• [SOURCE]
A Democratic Paradigm

Omar at Iraq the Model posts an amusing parody of a Syrian news article praising elections in Syria. Omar writes:

I received this sarcastic article via e mail from a Syrian friend who's a member of the "Reform Party of Syria". The article talks about the latest election in Syria and compares between this one and the Sunday elections of Iraq. Here's the whole article:

Doubt reigns over the outcome of Syrian elections; Outside observers question legitimacy of Bashar Assad's 99% victory over (now presumed missing) opponent.

Results from Monday's Syrian elections were announced today, with a clear mandate handed to Bashar Assad, with his ruling Ba'ath party sweeping the elections with a staggering 95% of the votes. However, opposition parties such as the Communist Party and the Liberal Syrian Nationalist Party voiced complaints that their election results of negative 5 and 3 percent respectively were products of an unfair and rigged election process.

The head of the Ba'ath party regional politburo promised to immediately look into allegations of fraud and "resolutely and mercilessly deal with complaints so that they never ever happen again...ever."!

CNN analyst Fareed Zakaria however moved fast to point out that the high voter turnout rate ought to be looked at as a positive developmental sign for democracy in Syria. "With a 90% voter turnout rate, Syria remains light years ahead in the field of democratic involvement as opposed to one certain neighboring Arab so called democratic state...I don't want to start naming names here or getting into a game of my-Arab-country-is-more democratic-than-yours...but lets face it, Syria's elections went off without a hitch and were never marred with the uncertainty and chaos of not knowing who was going to win."

When asked for their opinion on the remarkably high turnout of Syrian voters, unfriendly election 'monitors' simply shrugged and pointed to their bats.

A number of Middle Eastern experts also praised the convenient simplicity and easy to understand ballot for the Syrian presidential elections. While the ballots in the recently conducted Iraqi elections included as many as a hundred different entities and nearly seven thousand candidates, the Syrian ballot was in contrast much more compact allowing for little room for voter confusion (in most instances the ballots were already pre-marked in favor of Bashar Assad).

• [RECORD EXCERPTS]
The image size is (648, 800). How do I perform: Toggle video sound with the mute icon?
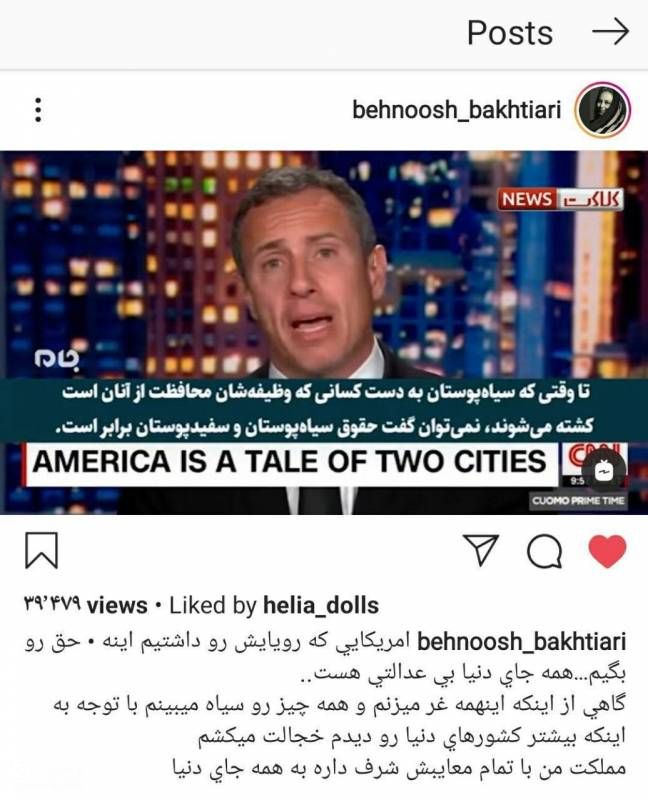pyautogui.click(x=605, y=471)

* * *

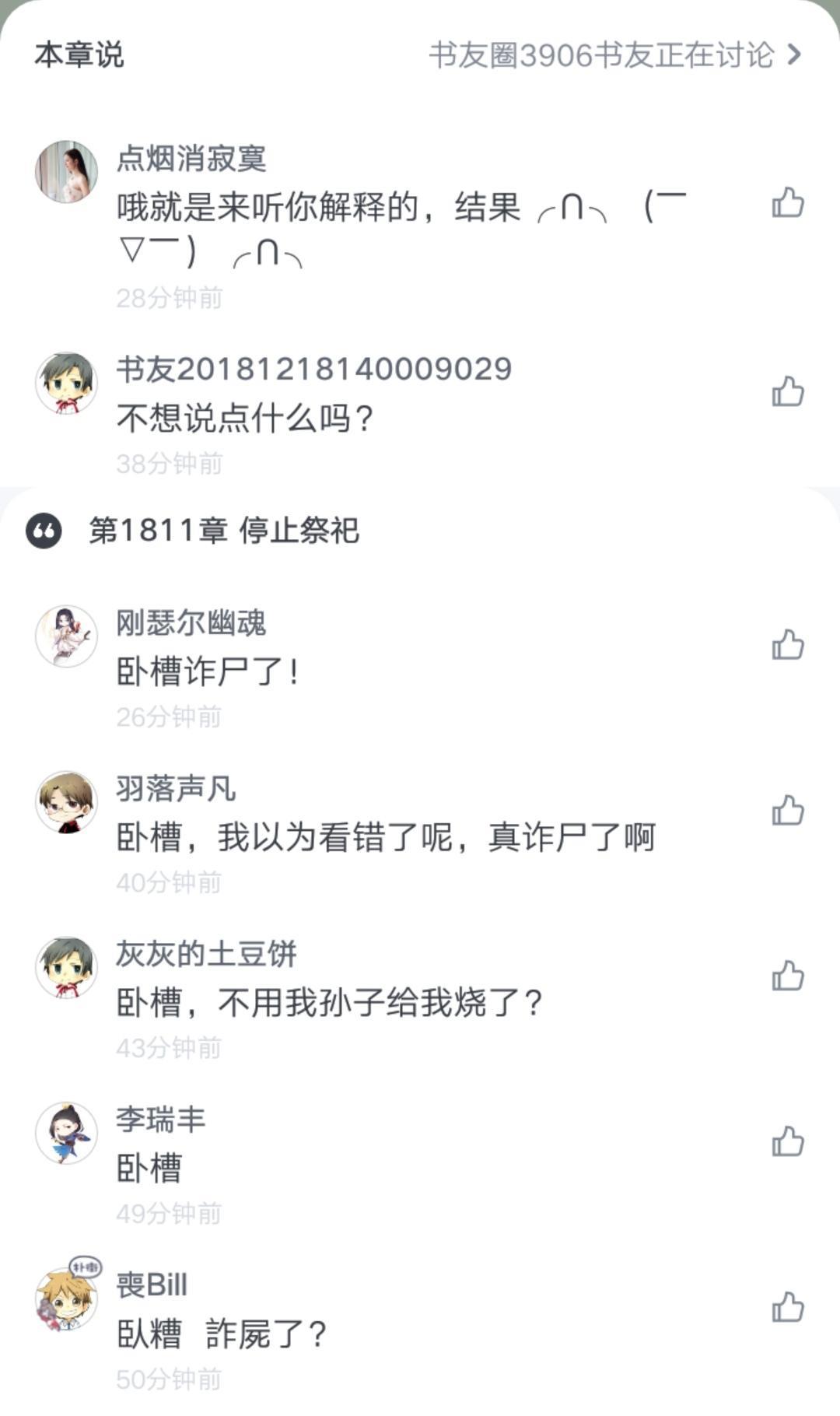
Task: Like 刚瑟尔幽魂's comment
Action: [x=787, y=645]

• [REQUEST] In the Syrian election parody above, rewrite the passage from "Doubt reigns over" up to and including "rigged election process.", putting "the president" in place of "Bashar Assad".

• [PROBLEM SOLUTION]
Doubt reigns over the outcome of Syrian elections; Outside observers question legitimacy of the president's 99% victory over (now presumed missing) opponent.

Results from Monday's Syrian elections were announced today, with a clear mandate handed to the president, with his ruling Ba'ath party sweeping the elections with a staggering 95% of the votes. However, opposition parties such as the Communist Party and the Liberal Syrian Nationalist Party voiced complaints that their election results of negative 5 and 3 percent respectively were products of an unfair and rigged election process.